Saved data entries
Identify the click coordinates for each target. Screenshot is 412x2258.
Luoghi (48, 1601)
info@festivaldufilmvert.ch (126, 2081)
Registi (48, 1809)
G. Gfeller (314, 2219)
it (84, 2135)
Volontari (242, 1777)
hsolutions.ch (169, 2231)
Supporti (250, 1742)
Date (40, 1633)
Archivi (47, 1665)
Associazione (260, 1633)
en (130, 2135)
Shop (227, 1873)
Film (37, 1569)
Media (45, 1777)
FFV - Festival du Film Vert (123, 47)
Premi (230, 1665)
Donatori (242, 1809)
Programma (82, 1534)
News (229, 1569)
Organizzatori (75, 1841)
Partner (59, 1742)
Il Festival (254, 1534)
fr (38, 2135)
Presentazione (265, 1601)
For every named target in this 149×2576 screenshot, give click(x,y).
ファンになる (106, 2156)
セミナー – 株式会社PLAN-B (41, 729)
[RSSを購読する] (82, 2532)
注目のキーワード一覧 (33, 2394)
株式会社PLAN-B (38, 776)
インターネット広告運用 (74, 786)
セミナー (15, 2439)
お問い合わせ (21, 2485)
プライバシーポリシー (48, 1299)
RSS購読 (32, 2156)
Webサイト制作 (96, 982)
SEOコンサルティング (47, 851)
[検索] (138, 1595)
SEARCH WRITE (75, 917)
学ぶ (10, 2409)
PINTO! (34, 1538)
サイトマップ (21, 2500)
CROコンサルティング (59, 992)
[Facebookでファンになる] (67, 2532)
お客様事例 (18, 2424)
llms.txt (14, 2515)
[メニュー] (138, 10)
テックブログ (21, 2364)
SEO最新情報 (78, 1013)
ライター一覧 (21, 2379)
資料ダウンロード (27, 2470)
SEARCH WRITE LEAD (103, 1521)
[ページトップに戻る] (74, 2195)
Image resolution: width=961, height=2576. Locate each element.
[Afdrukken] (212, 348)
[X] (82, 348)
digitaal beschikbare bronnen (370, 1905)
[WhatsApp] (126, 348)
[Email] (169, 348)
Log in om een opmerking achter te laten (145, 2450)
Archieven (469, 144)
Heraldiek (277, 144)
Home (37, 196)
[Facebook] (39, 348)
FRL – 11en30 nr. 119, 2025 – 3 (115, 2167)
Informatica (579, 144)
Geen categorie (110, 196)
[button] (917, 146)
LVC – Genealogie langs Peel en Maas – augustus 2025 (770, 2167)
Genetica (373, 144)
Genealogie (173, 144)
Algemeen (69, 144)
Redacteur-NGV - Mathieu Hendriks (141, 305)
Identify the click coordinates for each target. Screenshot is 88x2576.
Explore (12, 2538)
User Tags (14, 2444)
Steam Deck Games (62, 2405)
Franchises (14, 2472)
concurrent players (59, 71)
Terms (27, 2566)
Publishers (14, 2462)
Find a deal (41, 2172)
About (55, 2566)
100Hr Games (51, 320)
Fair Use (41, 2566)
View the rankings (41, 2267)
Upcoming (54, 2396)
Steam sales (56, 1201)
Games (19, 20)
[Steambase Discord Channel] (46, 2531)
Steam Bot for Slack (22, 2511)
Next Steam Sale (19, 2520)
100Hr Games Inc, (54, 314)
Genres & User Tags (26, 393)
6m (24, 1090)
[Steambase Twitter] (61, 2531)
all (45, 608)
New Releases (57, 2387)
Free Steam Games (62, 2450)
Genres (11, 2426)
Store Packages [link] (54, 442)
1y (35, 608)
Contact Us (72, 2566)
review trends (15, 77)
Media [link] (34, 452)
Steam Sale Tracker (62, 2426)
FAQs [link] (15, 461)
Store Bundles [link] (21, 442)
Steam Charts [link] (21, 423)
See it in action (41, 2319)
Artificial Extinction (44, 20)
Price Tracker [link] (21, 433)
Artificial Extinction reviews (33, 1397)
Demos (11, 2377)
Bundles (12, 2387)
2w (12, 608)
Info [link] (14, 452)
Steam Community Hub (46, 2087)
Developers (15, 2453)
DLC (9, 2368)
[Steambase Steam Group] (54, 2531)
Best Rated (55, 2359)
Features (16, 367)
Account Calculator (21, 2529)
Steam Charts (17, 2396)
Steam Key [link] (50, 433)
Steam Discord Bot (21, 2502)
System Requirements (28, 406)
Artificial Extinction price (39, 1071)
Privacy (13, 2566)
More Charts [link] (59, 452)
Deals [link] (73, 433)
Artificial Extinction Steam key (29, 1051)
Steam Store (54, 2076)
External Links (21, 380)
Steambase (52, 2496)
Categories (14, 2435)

=== Problem ===
Precisely reproduce the lines of the entries, beginning at the first and ending at the one containing "お客様事例 (18, 2424)". Add nothing.

=== Problem solution ===
Identify the click coordinates for each target. Screenshot is 412x2258.
Luoghi (48, 1601)
info@festivaldufilmvert.ch (126, 2081)
Registi (48, 1809)
G. Gfeller (314, 2219)
it (84, 2135)
Volontari (242, 1777)
hsolutions.ch (169, 2231)
Supporti (250, 1742)
Date (40, 1633)
Archivi (47, 1665)
Associazione (260, 1633)
en (130, 2135)
Shop (227, 1873)
Film (37, 1569)
Media (45, 1777)
FFV - Festival du Film Vert (123, 47)
Premi (230, 1665)
Donatori (242, 1809)
Programma (82, 1534)
News (229, 1569)
Organizzatori (75, 1841)
Partner (59, 1742)
Il Festival (254, 1534)
fr (38, 2135)
Presentazione (265, 1601)
For every named target in this 149×2576 screenshot, give click(x,y).
ファンになる (106, 2156)
セミナー – 株式会社PLAN-B (41, 729)
[RSSを購読する] (82, 2532)
注目のキーワード一覧 (33, 2394)
株式会社PLAN-B (38, 776)
インターネット広告運用 (74, 786)
セミナー (15, 2439)
お問い合わせ (21, 2485)
プライバシーポリシー (48, 1299)
RSS購読 (32, 2156)
Webサイト制作 (96, 982)
SEOコンサルティング (47, 851)
[検索] (138, 1595)
SEARCH WRITE (75, 917)
学ぶ (10, 2409)
PINTO! (34, 1538)
サイトマップ (21, 2500)
CROコンサルティング (59, 992)
[Facebookでファンになる] (67, 2532)
お客様事例 (18, 2424)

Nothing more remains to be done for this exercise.